## begin Provided passage

This one’s interesting because it provides a somewhat (unless if I’m missing something) complicated inductive case. Good to know!

class Solution(object):
    def minDepth(self, root):
        if root is None:
            return 0
        lDepth = self.minDepth(root.left)
        rDepth = self.minDepth(root.right)
        # Were we a leaf?
        if lDepth is 0 and rDepth is 0:
            return 1
        if lDepth is 0:
            return rDepth + 1
        if rDepth is 0:
            return lDepth + 1
        return min(lDepth, rDepth) + 1

Univalued Binary Tree (Leetcode 13)

I think I want to do a battery of tree exercises. Here’s one. The names some of these community-contributed questions come up with are quite striking.

We can either think about maintaining some global, “ah, here is the value we should compare again”, or we can exploit the transitive nature of equality.

class Solution(object):
    def isUnivalTree(self, root):
        if root is None: return True
        if root.left is not None and root.left.val != root.val:
            return False
        if root.right is not None and root.right.val != root.val:
            return False
        return self.isUnivalTree(root.left) and self.isUnivalTree(root.right)

Hey, let’s do the global approach too, why not. Well, not global exactly, but you know.

## end Provided passage
## begin Dataset content

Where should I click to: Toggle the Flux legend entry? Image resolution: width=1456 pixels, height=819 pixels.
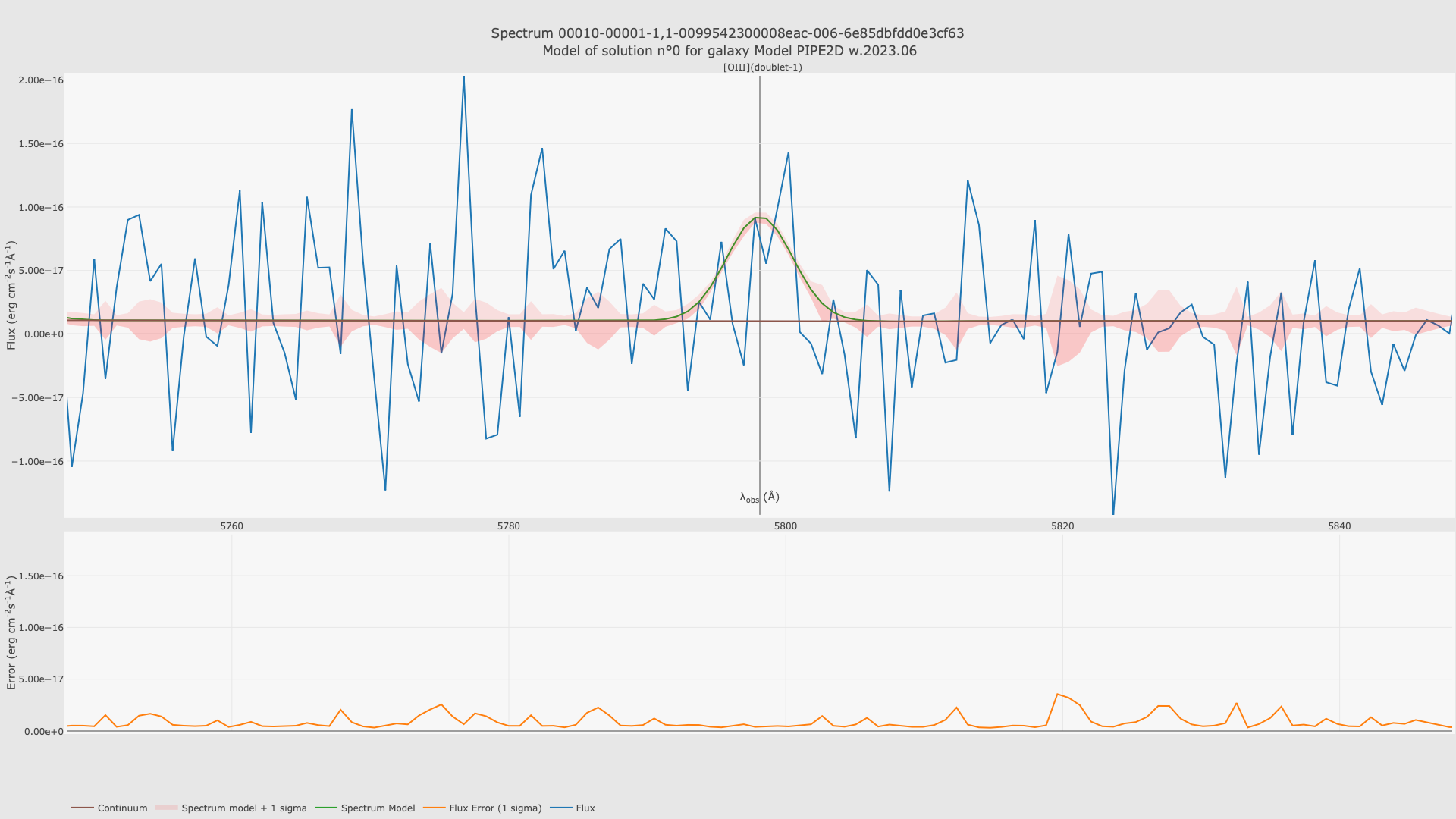coord(585,808)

## end Dataset content

--- Written tasks ---
- A) Transcribe the binary tree exercise notes from "This one’s interesting" to "lDepth = self.minDepth(root.left)".
- B) Write the next part of the binary tree exercise notes, picking up after their final sentence.

--- Results of the tasks ---
- A)
This one’s interesting because it provides a somewhat (unless if I’m missing something) complicated inductive case. Good to know!

class Solution(object):
    def minDepth(self, root):
        if root is None:
            return 0
        lDepth = self.minDepth(root.left)

- B)
class Solution(object):
    def isUnivalTreeInternal(self, root):
        if root is None: return True
        if root.val != self.val: return False
        return self.isUnivalTreeInternal(root.left) and self.isUnivalTreeInternal(root.right)
    def isUnivalTree(self, root):
        if root is None: return True
        self.val = root.val
        return self.isUnivalTreeInternal(root)

Flatten Tree (Leetcode 7)

I think this question has a lot of potential. It is very algorithmic-y, but also has an idea that can come up in practice. Flattening a 2D object like a tree into a 1D object like a list happens in, e.g., the unit utility ls or the Window’s equivalent dir. However, the idea of keeping that same object in memory, and “punning” the linked-list structure over the tree structure, seems unneeded. Saving memory is great and I think we’re much too inclined to think memory is “free”, but from an pedagogical perspective we’re building off of a number of concepts.

Prerequisites and Solving

Of course the student should be very comfortable with typical recursion-and-binary-trees material. They should also be comfortable with updating pointers, like with complicated linked-lists questions (say, my favorite question of merging two linked lists).

Once we have all that, considering the question-actual: The “child management” is a bit tree-specific, but I think that’s OK (we’re allowed to talk about trees sometime). The idea of transforming the tree in question I think helps illustrate the power of recursion — many of the questions I’ve been thinking of don’t mutate the input.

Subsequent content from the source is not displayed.